Render the entries as a Markdown table with the columns Row and Line, numbering each row and leaving out blank lines. Begin at the first line of the entries and stop after the line that contains "Action: point(185,367)".

:: RECORD SET ::

----

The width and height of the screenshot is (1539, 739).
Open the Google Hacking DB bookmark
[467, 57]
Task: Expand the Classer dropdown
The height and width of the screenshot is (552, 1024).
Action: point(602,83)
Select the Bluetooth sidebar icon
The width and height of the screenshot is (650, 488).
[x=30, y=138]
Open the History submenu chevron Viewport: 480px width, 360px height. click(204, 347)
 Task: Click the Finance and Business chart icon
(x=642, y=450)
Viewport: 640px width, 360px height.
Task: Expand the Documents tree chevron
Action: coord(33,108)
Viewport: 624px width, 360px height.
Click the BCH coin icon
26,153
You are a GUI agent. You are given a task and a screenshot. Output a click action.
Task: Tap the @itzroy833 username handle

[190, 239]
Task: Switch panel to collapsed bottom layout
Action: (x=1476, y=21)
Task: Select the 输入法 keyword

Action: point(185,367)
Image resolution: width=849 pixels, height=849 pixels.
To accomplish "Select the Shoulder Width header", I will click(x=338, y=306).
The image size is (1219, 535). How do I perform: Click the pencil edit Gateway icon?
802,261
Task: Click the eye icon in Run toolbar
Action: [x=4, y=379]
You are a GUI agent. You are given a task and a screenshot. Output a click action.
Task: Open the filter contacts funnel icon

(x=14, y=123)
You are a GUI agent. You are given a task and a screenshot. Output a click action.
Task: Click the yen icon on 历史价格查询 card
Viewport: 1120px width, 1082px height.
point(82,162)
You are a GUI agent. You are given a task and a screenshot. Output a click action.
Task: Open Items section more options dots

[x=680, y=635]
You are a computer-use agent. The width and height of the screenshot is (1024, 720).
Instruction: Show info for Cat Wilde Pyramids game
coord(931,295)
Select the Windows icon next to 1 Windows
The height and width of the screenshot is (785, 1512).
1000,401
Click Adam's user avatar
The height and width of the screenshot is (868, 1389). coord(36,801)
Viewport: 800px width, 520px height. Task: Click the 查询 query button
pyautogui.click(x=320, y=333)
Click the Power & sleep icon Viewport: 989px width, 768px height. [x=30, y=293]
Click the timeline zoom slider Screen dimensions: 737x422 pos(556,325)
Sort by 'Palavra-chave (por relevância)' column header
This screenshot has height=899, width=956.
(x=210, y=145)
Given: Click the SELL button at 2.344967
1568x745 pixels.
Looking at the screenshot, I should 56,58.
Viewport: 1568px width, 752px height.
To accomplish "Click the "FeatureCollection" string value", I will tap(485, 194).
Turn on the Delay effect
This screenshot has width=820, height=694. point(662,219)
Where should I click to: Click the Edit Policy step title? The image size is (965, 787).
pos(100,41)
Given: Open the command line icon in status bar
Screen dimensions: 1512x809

----

:: EXERCISE RESPONSE ::
| Row | Line |
|---|---|
| 1 | The width and height of the screenshot is (1539, 739). |
| 2 | Open the Google Hacking DB bookmark |
| 3 | [467, 57] |
| 4 | Task: Expand the Classer dropdown |
| 5 | The height and width of the screenshot is (552, 1024). |
| 6 | Action: point(602,83) |
| 7 | Select the Bluetooth sidebar icon |
| 8 | The width and height of the screenshot is (650, 488). |
| 9 | [x=30, y=138] |
| 10 | Open the History submenu chevron Viewport: 480px width, 360px height. click(204, 347) |
| 11 |  Task: Click the Finance and Business chart icon |
| 12 | (x=642, y=450) |
| 13 | Viewport: 640px width, 360px height. |
| 14 | Task: Expand the Documents tree chevron |
| 15 | Action: coord(33,108) |
| 16 | Viewport: 624px width, 360px height. |
| 17 | Click the BCH coin icon |
| 18 | 26,153 |
| 19 | You are a GUI agent. You are given a task and a screenshot. Output a click action. |
| 20 | Task: Tap the @itzroy833 username handle |
| 21 | [190, 239] |
| 22 | Task: Switch panel to collapsed bottom layout |
| 23 | Action: (x=1476, y=21) |
| 24 | Task: Select the 输入法 keyword |
| 25 | Action: point(185,367) |